How the region’s startup ecosystem is gaining ground

What do startups look for to start off on the right foot in the region


The economic diversification drive undertaken by regional governments in the past decade to wean their economies off oil has given rise to a plethora of startups across the Middle East and North Africa (MENA) region.

And with the wider region’s startup ecosystem gaining ground, there’s been a lot of talk about accelerators and incubators and the support that they offer to budding entrepreneurs. But there’s also confusion over whether these entities provide the same kind of backing.

The answer – they don’t.

Accelerators galvanise the growth of an existing company, or rev its engine, while an incubator nurtures a creative, even disruptive idea, hoping to convert it into a practical business model.

That said, both accelerators and incubators offer the vital tools for startups and have mushroomed regionally in recent years.

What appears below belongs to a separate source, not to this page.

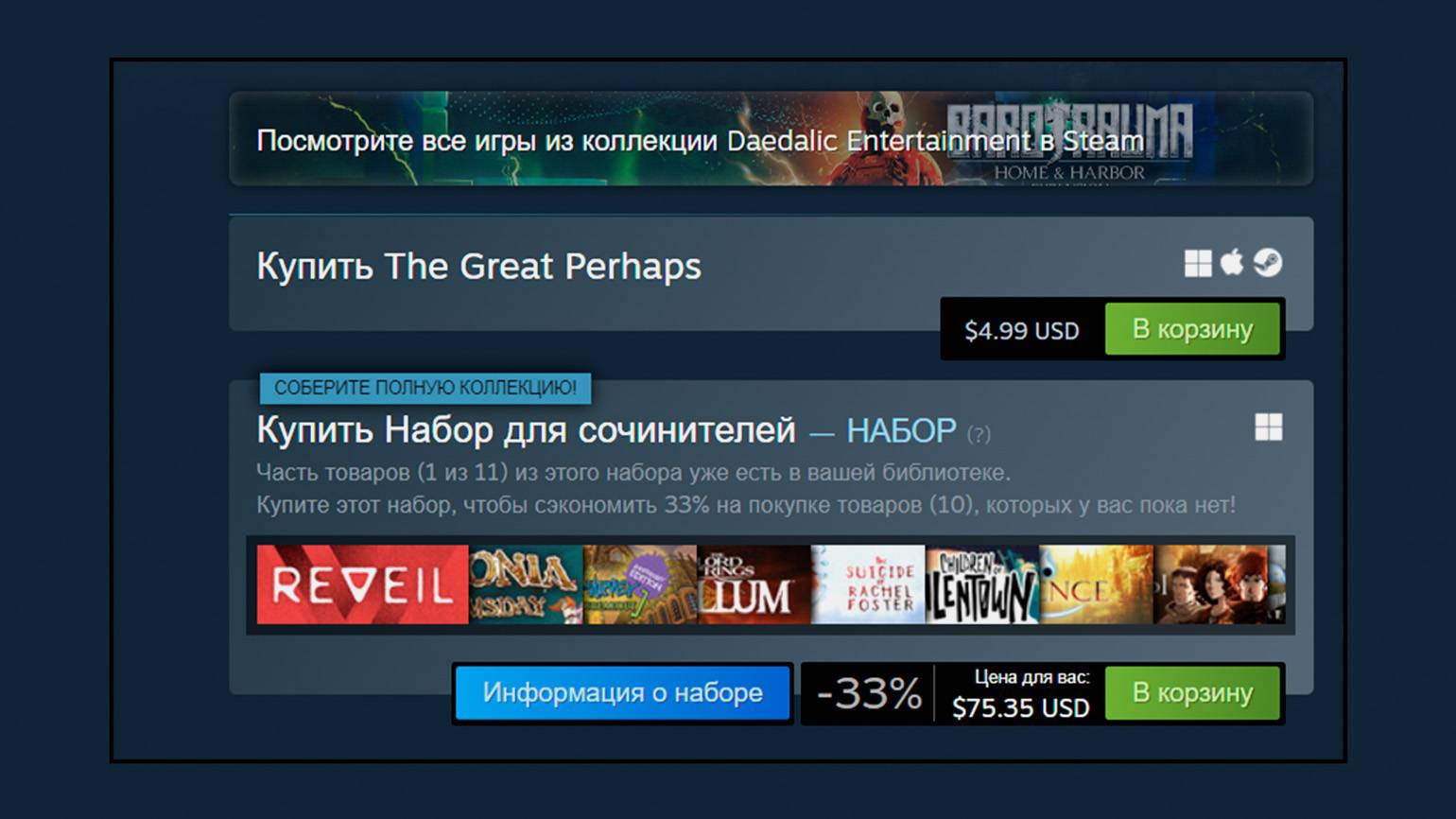This screenshot has height=819, width=1456.
Task: Add the bundle to cart for $75.35
Action: tap(1193, 692)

In the UAE, AstroLabs Dubai, Dubai Future Accelerators and in5 are some of the prominent ones.

The regional startup ecosystem has grown from strength to strength; the first half of 2019 saw a record number of 238 startup investment deals take place across the MENA region, amounting to $471m in total investment, a report by Magnitt found.

The UAE remained the most active startup ecosystem with 26 per cent of all deals, followed by Egypt (21 per cent), and Lebanon (13 per cent), the report revealed.

Saudi Arabia has also seen its startup ecosystem thrive in recent years with accelerator programmes playing an instrumental role in the country’s entrepreneurial spectrum.

In 2019, Saudi-based Misk Innovation launched a growth programme — Misk Growth Accelerator — for startups in the MENA region, in addition to a pre-accelerator programme — Misk 500 Accelerator —for pre-seed and seed stage startups in partnership with US-based 500 Startups, placing it among the most active investment facilitators last year.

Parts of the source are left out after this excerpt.